Suite de l’achèvement historique des travaux de l’Instance vérité et dignité en Tunisie et de sa conférence de clôture, le 14 et 15 décembre. L’IVD a exposé les nombreuses mesures de réparations et de préservation de la mémoire qu’elle recommande. ONGs et représentants de la société civile ont également pu avancer leurs exigences.
Sur les 57 000 victimes dont les dossiers ont été retenus par l’Instance vérité et dignité (IVD), 19 252 ont subi des violations graves des droits de l’homme : homicides volontaires, procès inéquitables avec condamnation à mort, arrestations arbitraires, tortures, viols, disparitions forcées... Toutes formes de discriminations ont ciblé les régions et les territoires mais également les communautés juive, noire, amazighe et chrétienne de Tunisie qui ont présenté des plaintes collectives à l’Instance.
Hayet Ouertani, présidente de la commission Réparations et réhabilitation a présenté les grandes lignes du programme global de dédommagement et de réhabilitation des victimes individuelles et collectives, conçu en concertation avec la société civile et les victimes lors de plusieurs cycles d’ateliers, de consultations et de sondages d’opinions.
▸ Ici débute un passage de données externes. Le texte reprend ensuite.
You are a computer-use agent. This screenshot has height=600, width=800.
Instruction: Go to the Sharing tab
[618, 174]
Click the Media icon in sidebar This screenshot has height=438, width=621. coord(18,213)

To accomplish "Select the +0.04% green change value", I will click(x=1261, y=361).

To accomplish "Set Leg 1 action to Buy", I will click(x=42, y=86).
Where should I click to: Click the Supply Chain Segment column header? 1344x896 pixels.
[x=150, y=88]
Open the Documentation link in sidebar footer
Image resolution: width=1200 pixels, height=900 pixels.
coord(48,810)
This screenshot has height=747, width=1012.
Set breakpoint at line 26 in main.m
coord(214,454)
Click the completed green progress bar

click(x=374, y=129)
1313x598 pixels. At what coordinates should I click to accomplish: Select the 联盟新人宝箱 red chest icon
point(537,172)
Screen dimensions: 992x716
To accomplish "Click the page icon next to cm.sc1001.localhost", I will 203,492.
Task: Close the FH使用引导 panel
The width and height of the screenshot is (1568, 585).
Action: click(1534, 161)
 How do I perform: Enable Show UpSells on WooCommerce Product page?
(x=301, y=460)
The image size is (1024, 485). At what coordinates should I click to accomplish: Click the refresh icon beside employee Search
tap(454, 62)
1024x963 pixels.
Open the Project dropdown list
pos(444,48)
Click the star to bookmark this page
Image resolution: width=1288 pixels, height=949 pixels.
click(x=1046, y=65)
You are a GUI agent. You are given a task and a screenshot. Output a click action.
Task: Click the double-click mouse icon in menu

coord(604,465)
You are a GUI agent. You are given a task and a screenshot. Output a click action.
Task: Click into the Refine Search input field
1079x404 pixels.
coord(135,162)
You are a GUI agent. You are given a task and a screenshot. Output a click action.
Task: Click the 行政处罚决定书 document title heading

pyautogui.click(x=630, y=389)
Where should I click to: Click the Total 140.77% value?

Des excuses officielles à la révision des lois
« Les victimes souffrent aujourd’hui à 72 % de complications physiques et à 88 % de problèmes psychologiques visibles à travers des situations de dépression, de stress post-traumatique, d’isolement et de panique. Beaucoup d’entre elles nous ont confié être toujours incapables de passer devant un poste de police sans trembler de la tête aux pieds », explique Hayet Ouertani.
Beaucoup de victimes nous ont confié être toujours incapables de passer devant un poste de police sans trembler de la tête aux pieds.
Les recommandations de sa commission, qui se sont inspirées des revendications des victimes, vont des excuses officielles au dédommagement matériel, la restauration des droits, la révision de certaines lois ne protégeant pas assez les enfants et les femmes, la mise en place de dispositions spéciales pour prévenir la torture et le viol, et l’amélioration des conditions d’incarcération dans les prisons. La criminalisation par les juridictions tunisiennes de la disparition forcée fait également partie des réformes proposées par la Commission. La préservation de la mémoire, enfin, renforce ce dispositif de réparations.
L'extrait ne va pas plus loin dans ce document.